• **WHAT THE EXERCISE ASKS**
The expected answer is a copy of every line in the listing that has the word "screenshot".

• **RECORDS PROVIDED**
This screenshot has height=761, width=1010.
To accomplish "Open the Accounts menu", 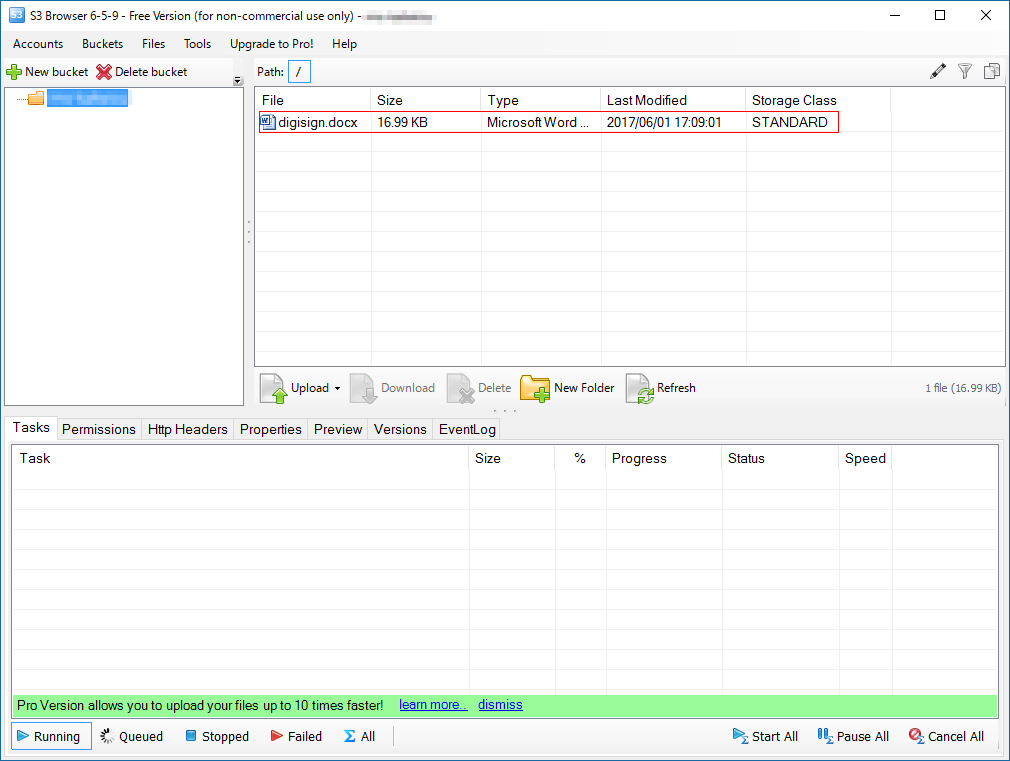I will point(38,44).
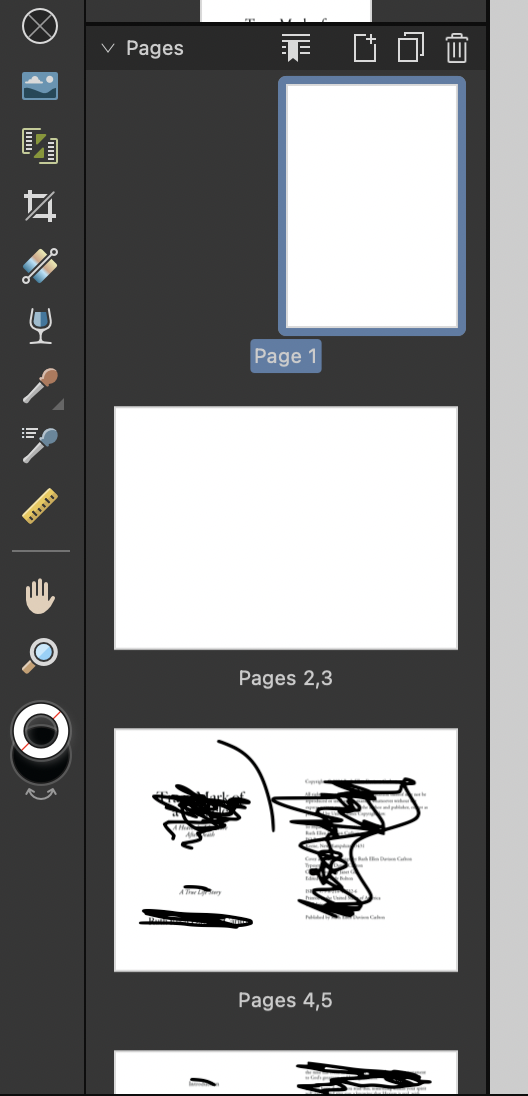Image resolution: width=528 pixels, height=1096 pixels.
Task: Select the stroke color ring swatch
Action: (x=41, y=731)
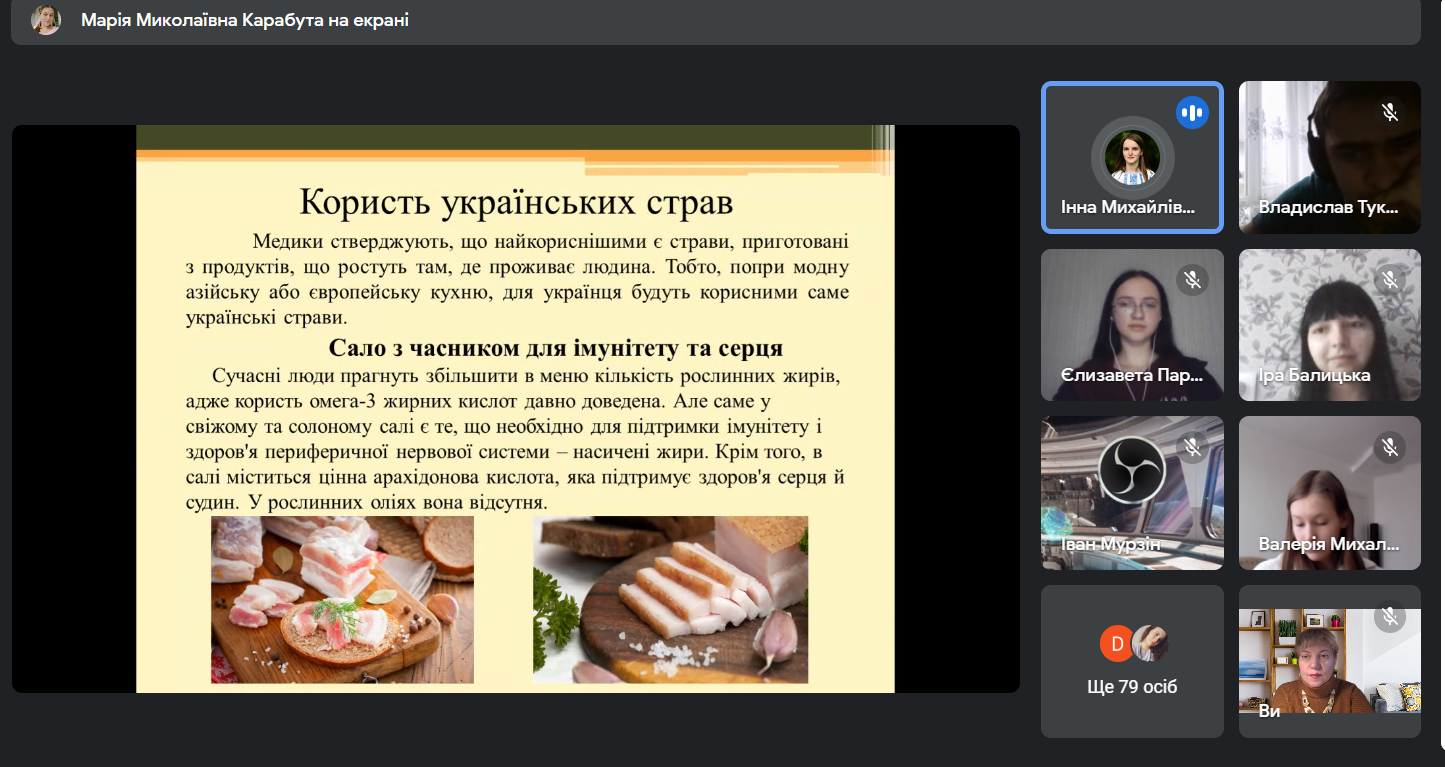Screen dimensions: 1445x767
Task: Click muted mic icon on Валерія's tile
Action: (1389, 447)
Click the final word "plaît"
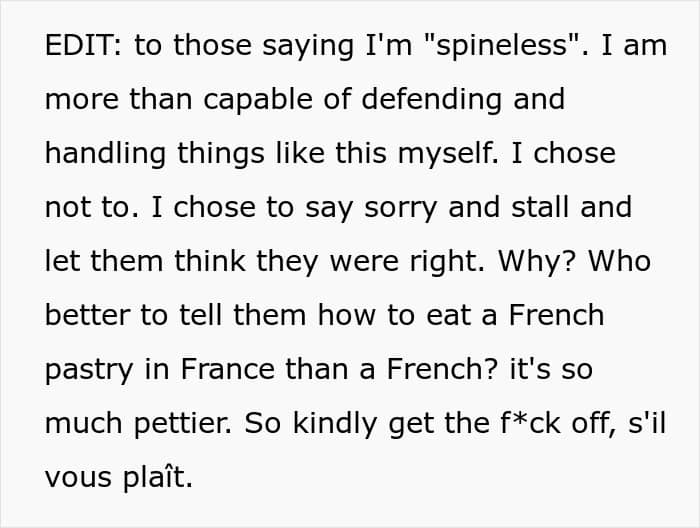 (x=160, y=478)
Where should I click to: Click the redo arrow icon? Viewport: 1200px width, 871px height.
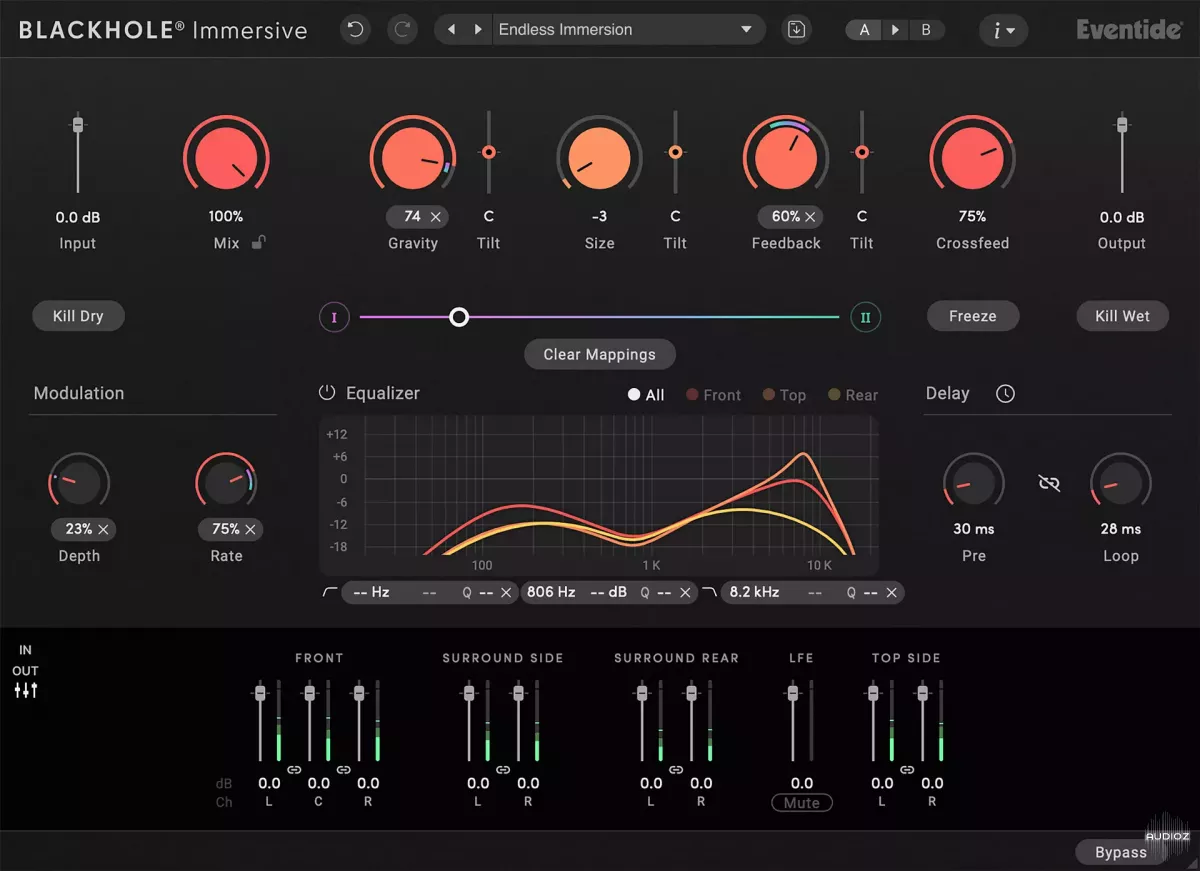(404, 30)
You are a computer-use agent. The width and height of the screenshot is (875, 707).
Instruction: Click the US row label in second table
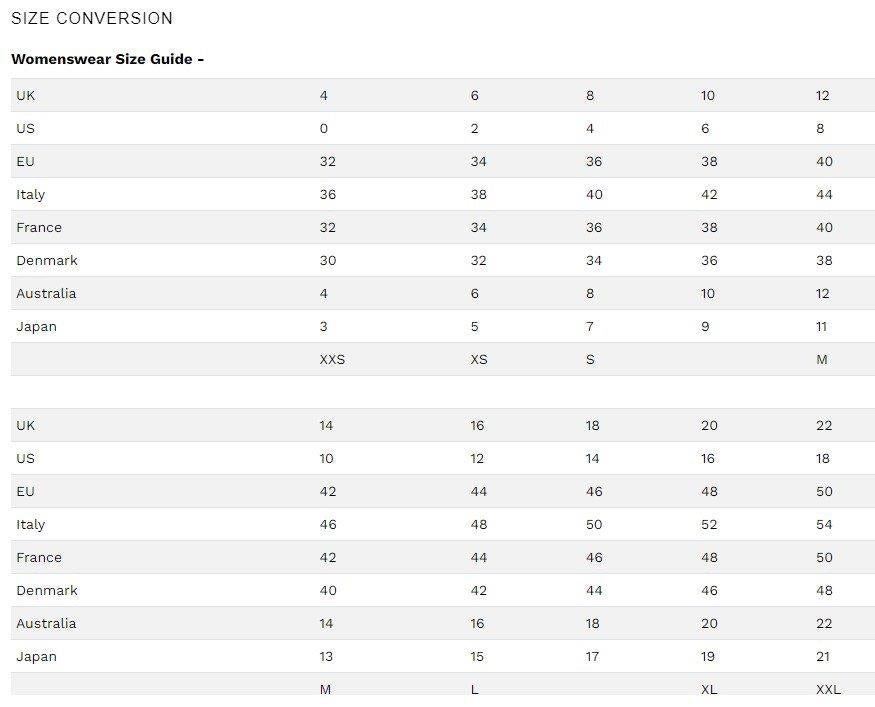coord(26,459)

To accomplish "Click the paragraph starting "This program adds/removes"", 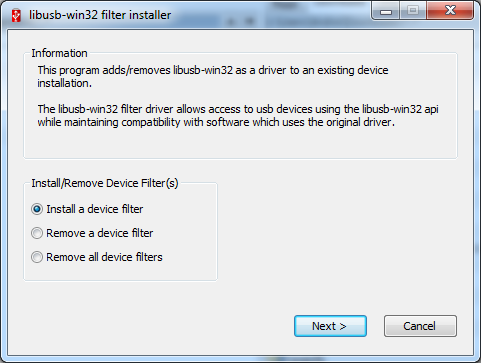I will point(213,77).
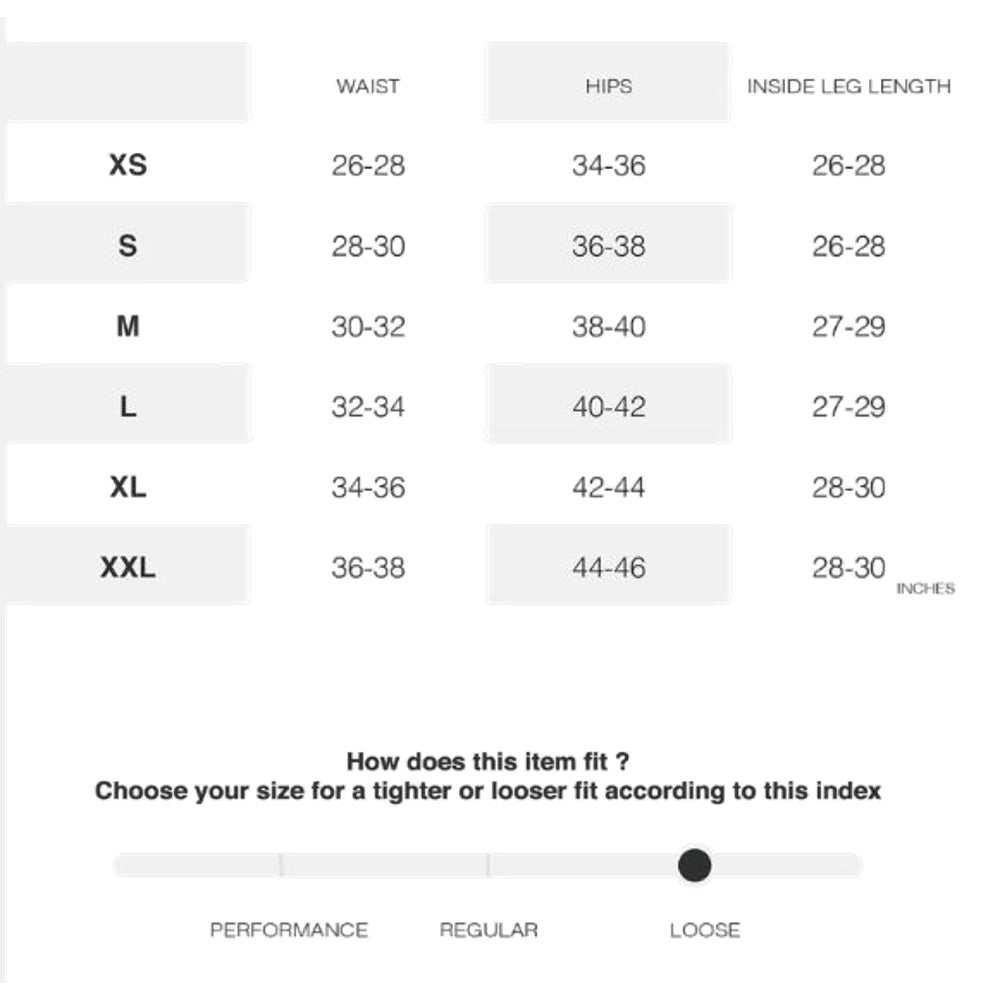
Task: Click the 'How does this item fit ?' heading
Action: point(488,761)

• **PROBLEM SOLUTION**
This screenshot has height=761, width=1010.
You are a computer-use agent. The width and height of the screenshot is (875, 707).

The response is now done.